As part of Preparedness Week, TDH urges Tennesseans to make emergency plans before a flood, tornado, or other threat is imminent, so there is time to decide what actions should be taken to be protected in an emergency situation.
TDH recommends thinking about the weather events in your area or while you travel and making a plan before the crisis comes. Ideas recommended include: writing down your emergency plan, talking with family and friends about where you will meet in an emergency situation, putting an emergency kit together, and communicating where you will go if you must evacuate and cannot return home during severe weather.
The most important preparedness tip for severe weather is to stay informed to its potential by watching for weather updates and warnings on TV or listening to the radio.
At a minimum, emergency officials recommend that preparedness kits should include one gallon of water per-day, per-person, and per-pet, for three to five days. The kit should also have enough non-perishable food for each family member, and pets, for three to five days.
Other items that every kit should include: flashlight, battery-powered radio, extra batteries, first-aid kit, personal hygiene items, cell phone charger or solar charger, and copies of important family documents.
It is also very important that emergency kits contain extra supplies of medications, especially for those with chronic health conditions.
House Republicans Encourage Growing And Selling Of Tennessee-Based Agricultural Products
This week in Nashville, House Republicans moved forward with legislation to help encourage the growing and selling of Tennessee-based agricultural products across the state.

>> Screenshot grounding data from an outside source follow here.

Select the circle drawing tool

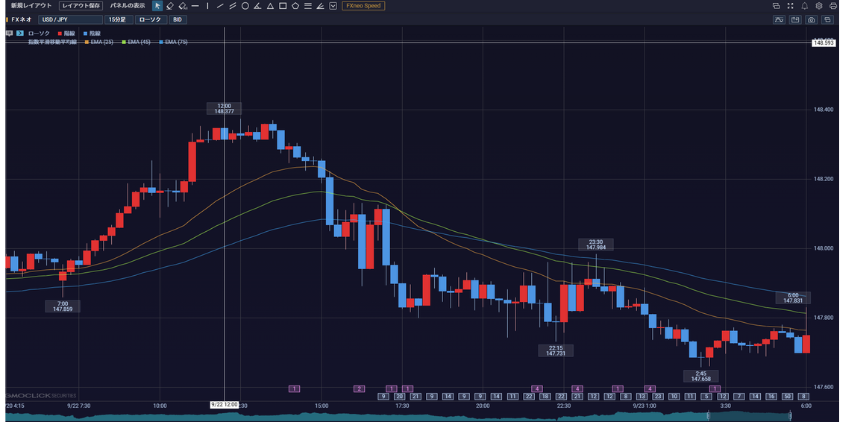click(x=245, y=6)
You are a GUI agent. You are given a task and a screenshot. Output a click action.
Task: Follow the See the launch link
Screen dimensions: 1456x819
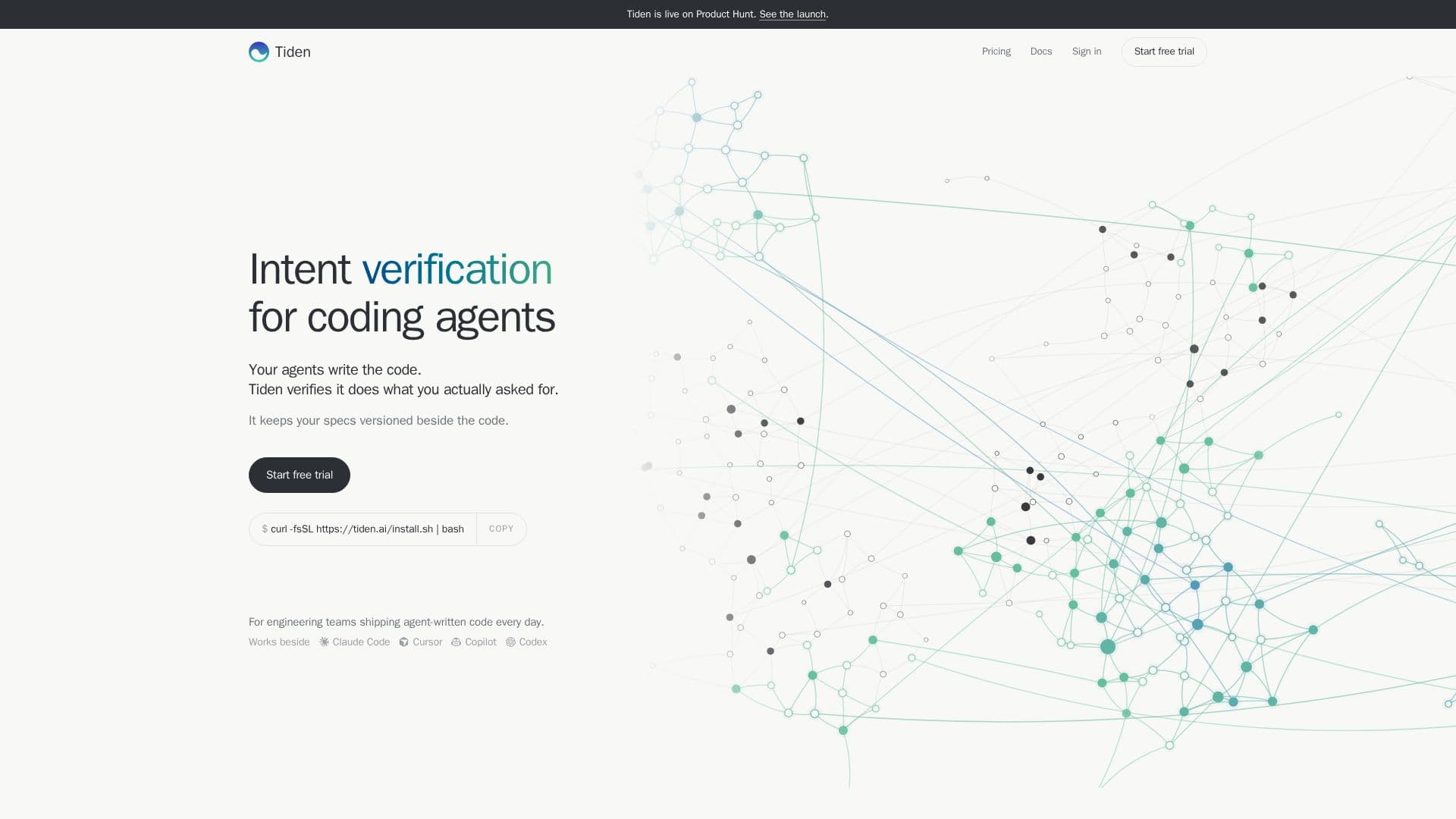(792, 14)
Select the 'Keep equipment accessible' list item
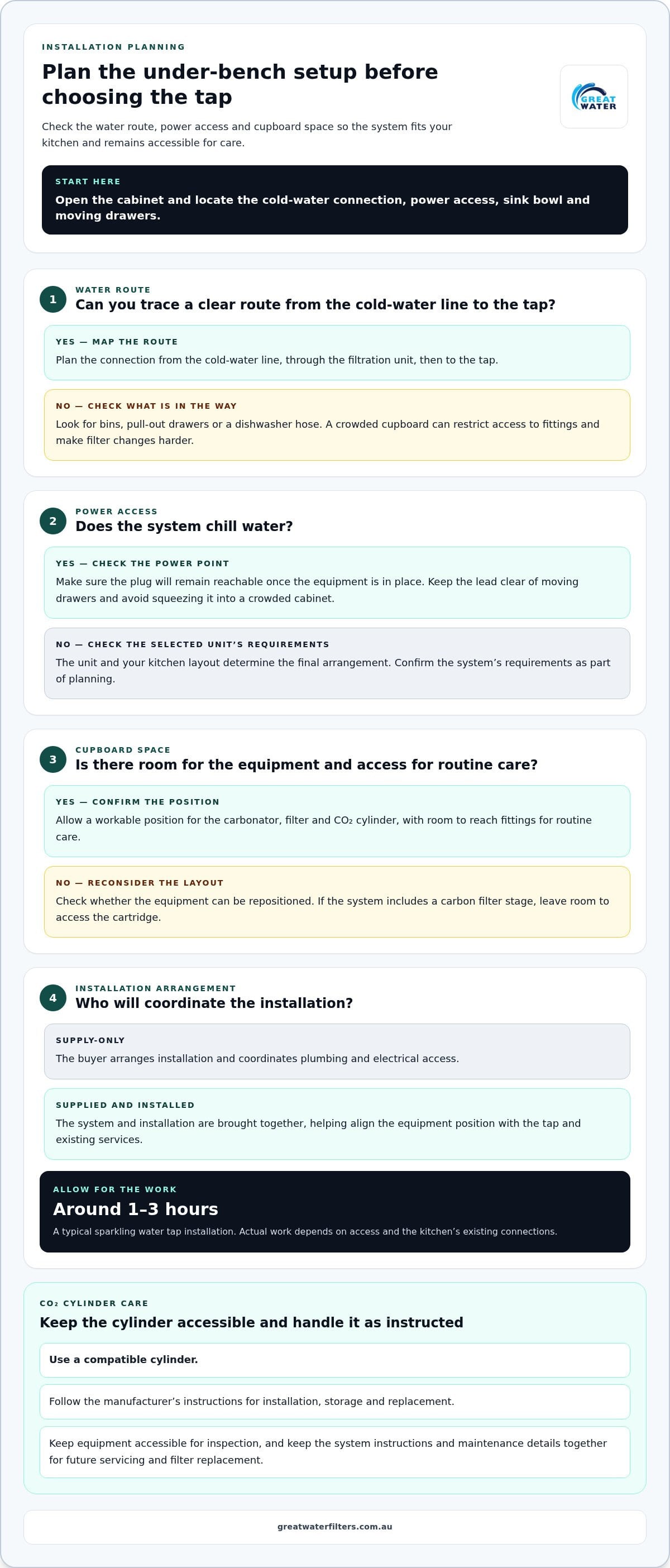670x1568 pixels. (334, 1452)
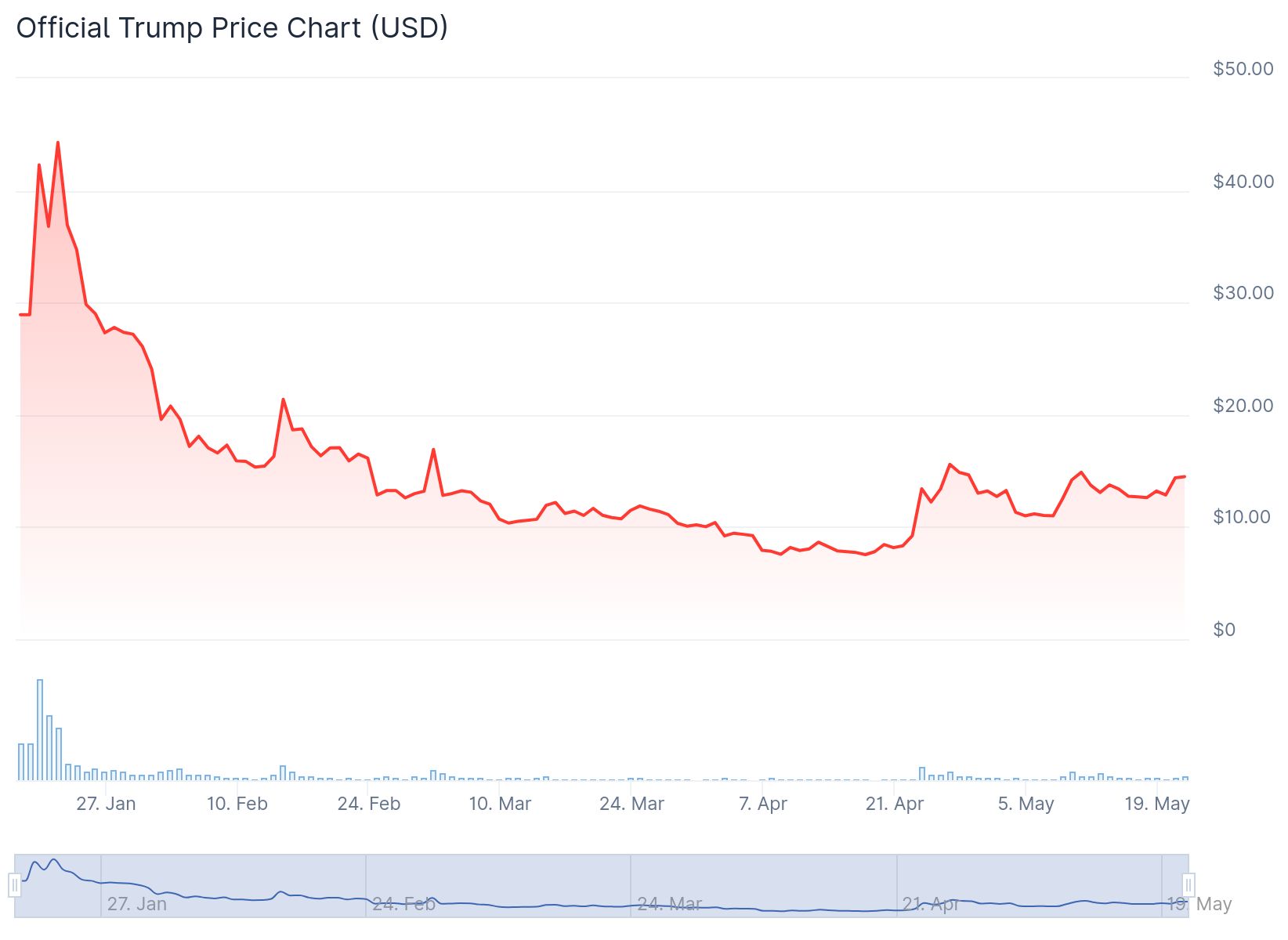1288x940 pixels.
Task: Click the right navigator range handle
Action: click(x=1188, y=886)
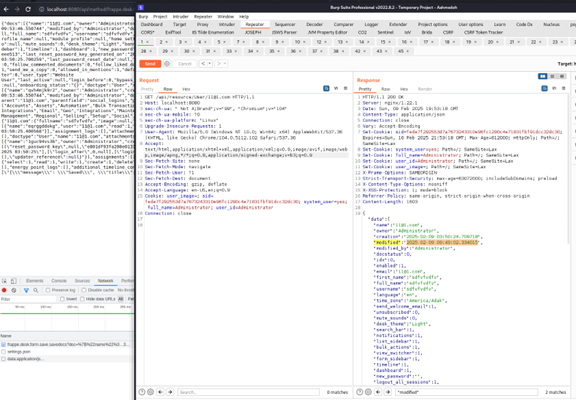Click the Repeater settings gear icon
Screen dimensions: 576x400
click(x=167, y=64)
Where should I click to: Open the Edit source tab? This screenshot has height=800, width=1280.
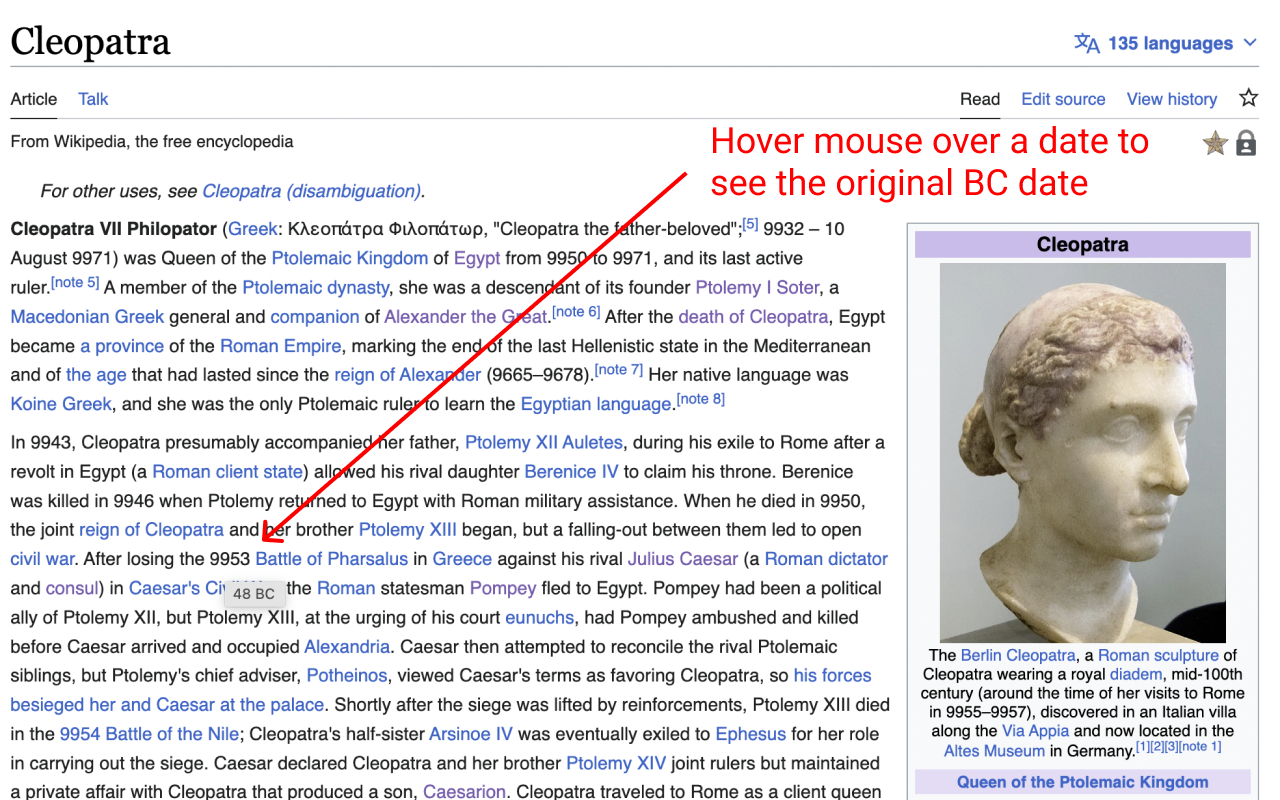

As filed, House Bill 299 is a pro-small business bill that removes governmental regulations and red tape that have placed undue burdens on the distribution of homegrown, locally produced food products.
Currently, all food manufacturers, regardless of size, are required to be licensed and inspected by the Tennessee Department of Agriculture, incurring fees and other payments due to the state. House Bill 299 removes these licensing costs, allowing home-kitchens and small start-up companies the ability to thrive without being burdened by unnecessary fees and expenses.
Over the last several years, many rural communities across Tennessee have newly established farmers markets and local kitchens that continue to grow in size and offerings to the public. Because of current regulations, however, these groups have had difficulty expanding because of the high fees associated with providing these services.
If passed, House Bill 299 would stop the licensing and inspections required by the Department of Agriculture at over 150 existing domestic kitchens. This will allow for growth in our rural communities and at small business start-ups and farmers markets in all parts of the state.